## [Records supplied]
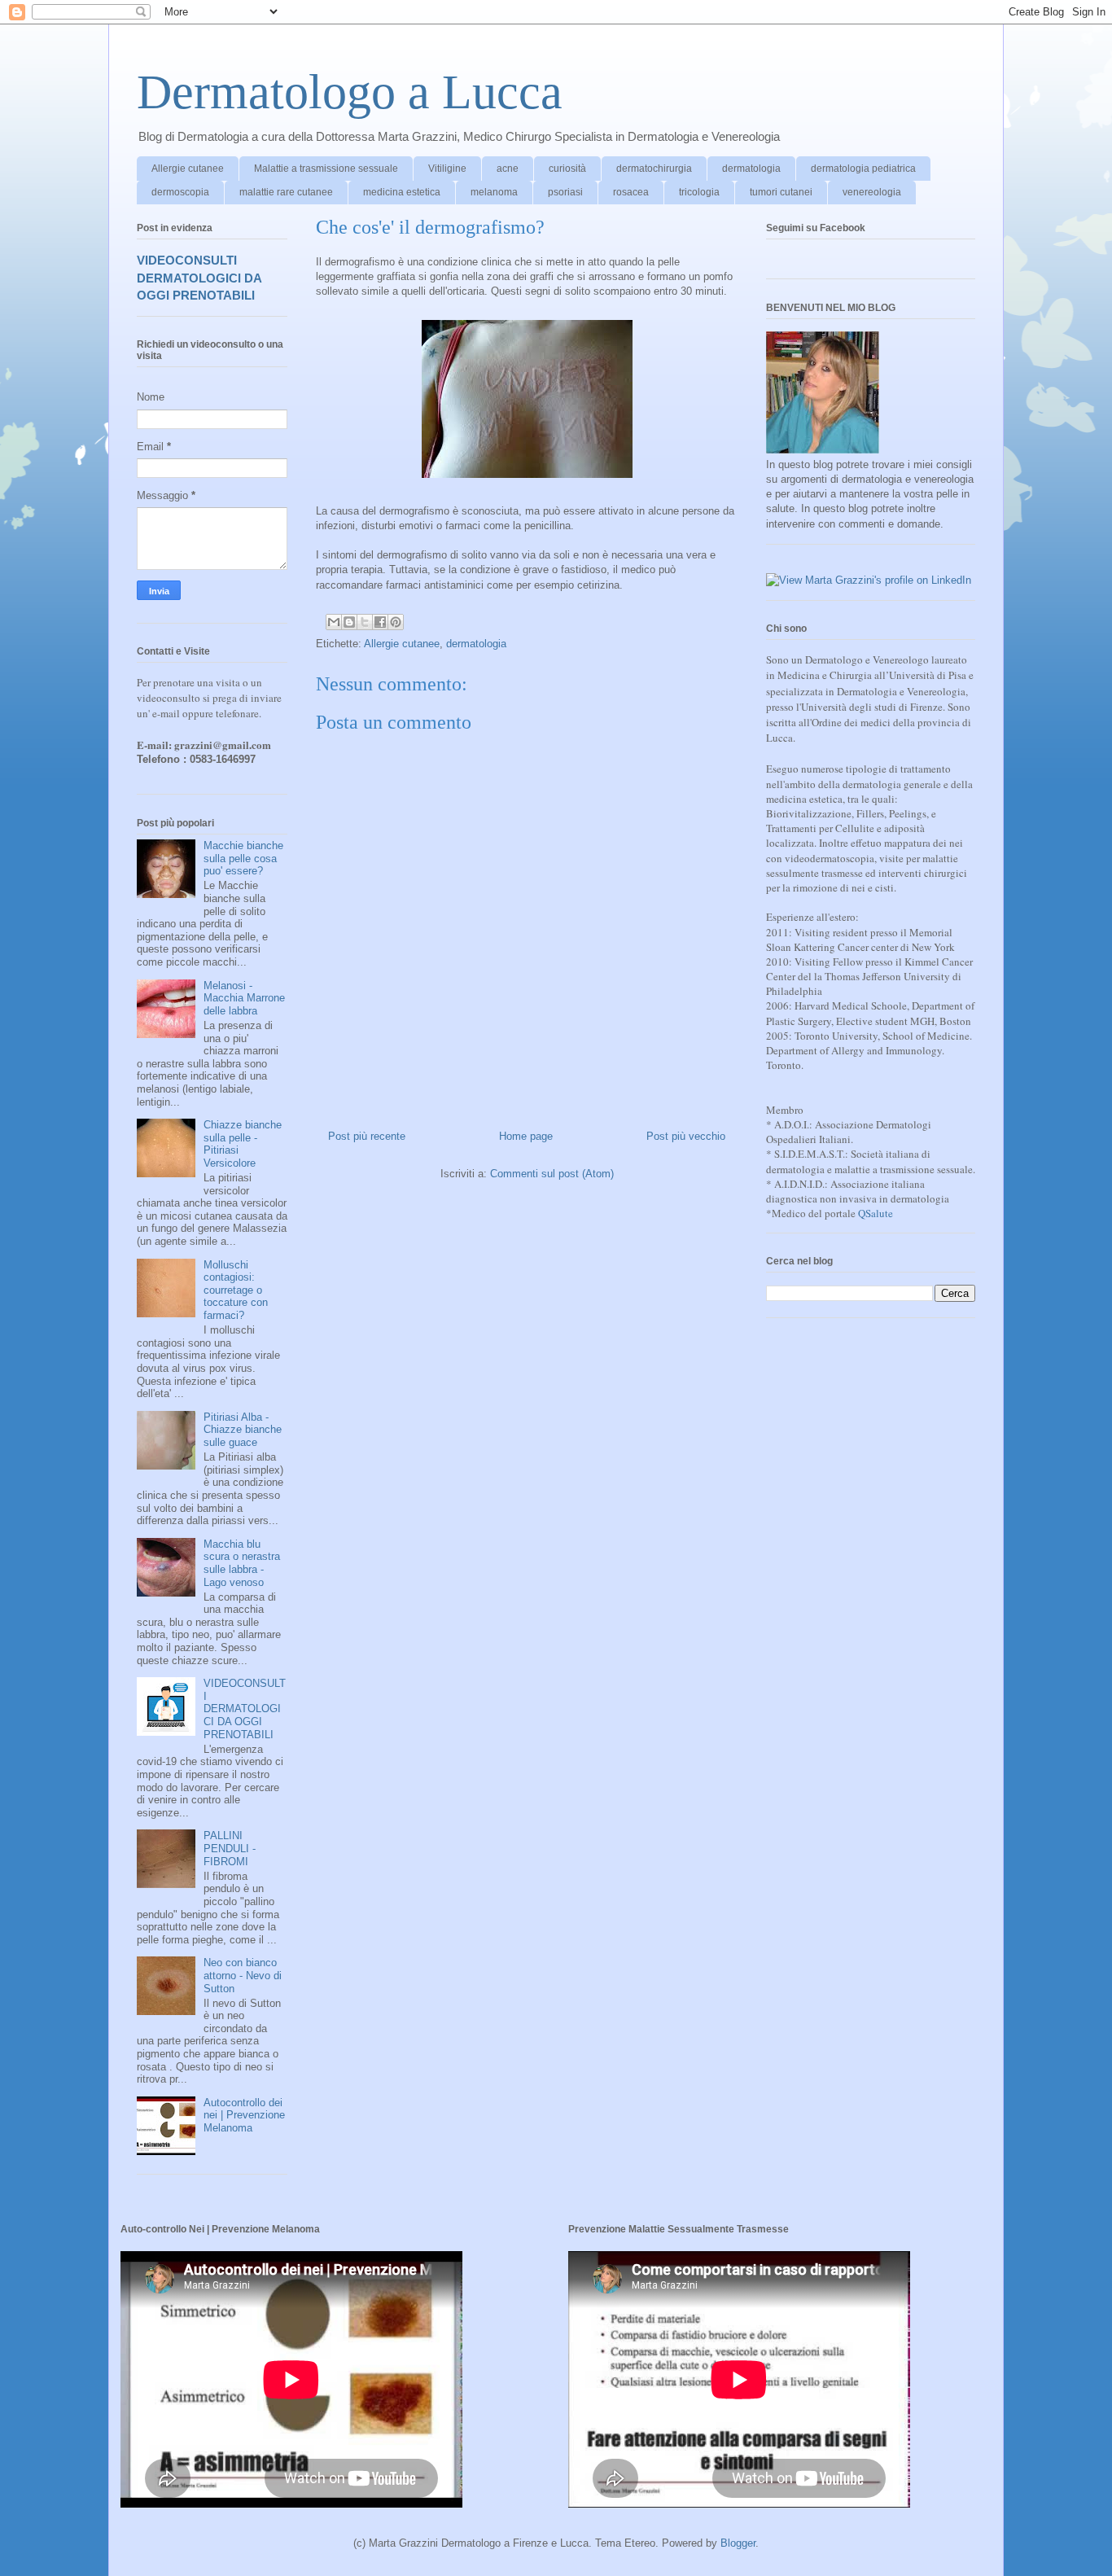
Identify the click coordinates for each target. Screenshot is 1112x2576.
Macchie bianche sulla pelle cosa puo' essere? (243, 858)
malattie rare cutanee (286, 192)
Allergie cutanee (187, 168)
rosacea (631, 192)
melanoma (494, 192)
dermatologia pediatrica (863, 168)
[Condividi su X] (365, 622)
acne (508, 168)
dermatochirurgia (654, 168)
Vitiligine (447, 168)
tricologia (699, 192)
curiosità (567, 168)
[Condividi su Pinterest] (395, 622)
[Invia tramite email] (334, 622)
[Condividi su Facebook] (380, 622)
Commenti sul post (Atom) (552, 1174)
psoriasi (565, 192)
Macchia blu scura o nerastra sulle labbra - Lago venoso (242, 1563)
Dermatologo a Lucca (350, 92)
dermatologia (751, 168)
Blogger (737, 2543)
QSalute (875, 1213)
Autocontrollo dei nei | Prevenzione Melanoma (244, 2115)
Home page (526, 1136)
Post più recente (366, 1136)
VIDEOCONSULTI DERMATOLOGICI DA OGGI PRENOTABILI (199, 277)
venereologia (872, 192)
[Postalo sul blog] (349, 622)
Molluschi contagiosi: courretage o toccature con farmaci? (236, 1290)
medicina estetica (401, 192)
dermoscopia (180, 192)
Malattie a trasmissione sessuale (326, 168)
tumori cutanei (781, 192)
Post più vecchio (685, 1136)
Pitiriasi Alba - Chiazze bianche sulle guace (243, 1429)
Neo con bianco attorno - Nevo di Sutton (243, 1975)
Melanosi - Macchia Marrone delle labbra (244, 998)
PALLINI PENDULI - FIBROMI (230, 1848)
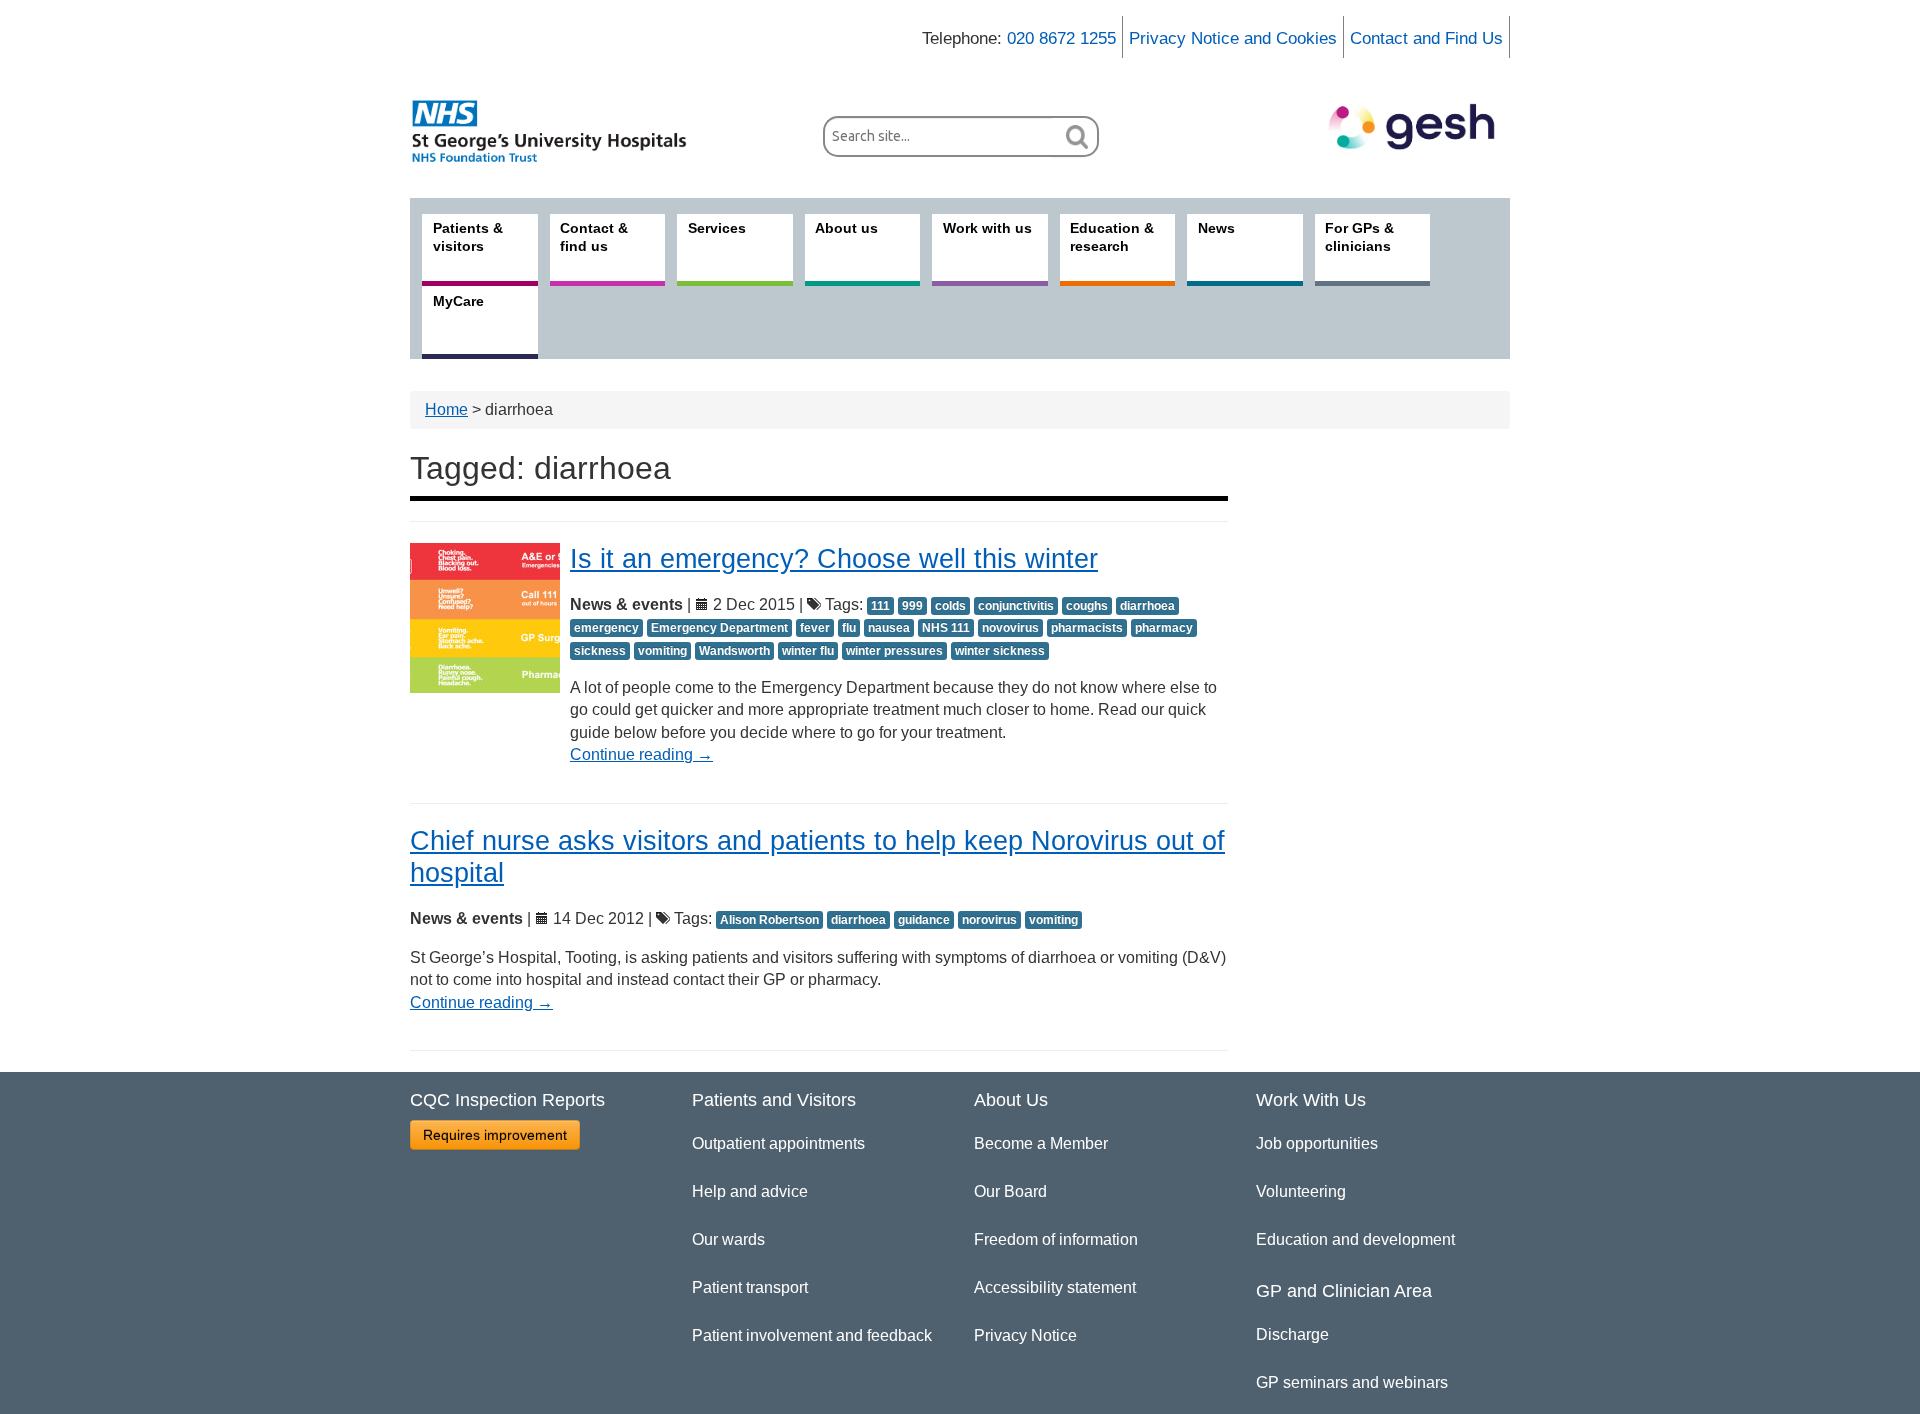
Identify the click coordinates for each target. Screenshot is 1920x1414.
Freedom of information (1056, 1239)
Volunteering (1301, 1191)
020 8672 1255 (1061, 38)
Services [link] (717, 228)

## [Exercise description]
Above this task is a listing. Restate, word for word and with nothing added, the lines from the one with "tumori cutanei (781, 192)" through the one with "PALLINI PENDULI - FIBROMI (230, 1848)".

## [Answer below]
tumori cutanei (781, 192)
Post più vecchio (685, 1136)
Pitiriasi Alba - Chiazze bianche sulle guace (243, 1429)
Neo con bianco attorno - Nevo di Sutton (243, 1975)
Melanosi - Macchia Marrone delle labbra (244, 998)
PALLINI PENDULI - FIBROMI (230, 1848)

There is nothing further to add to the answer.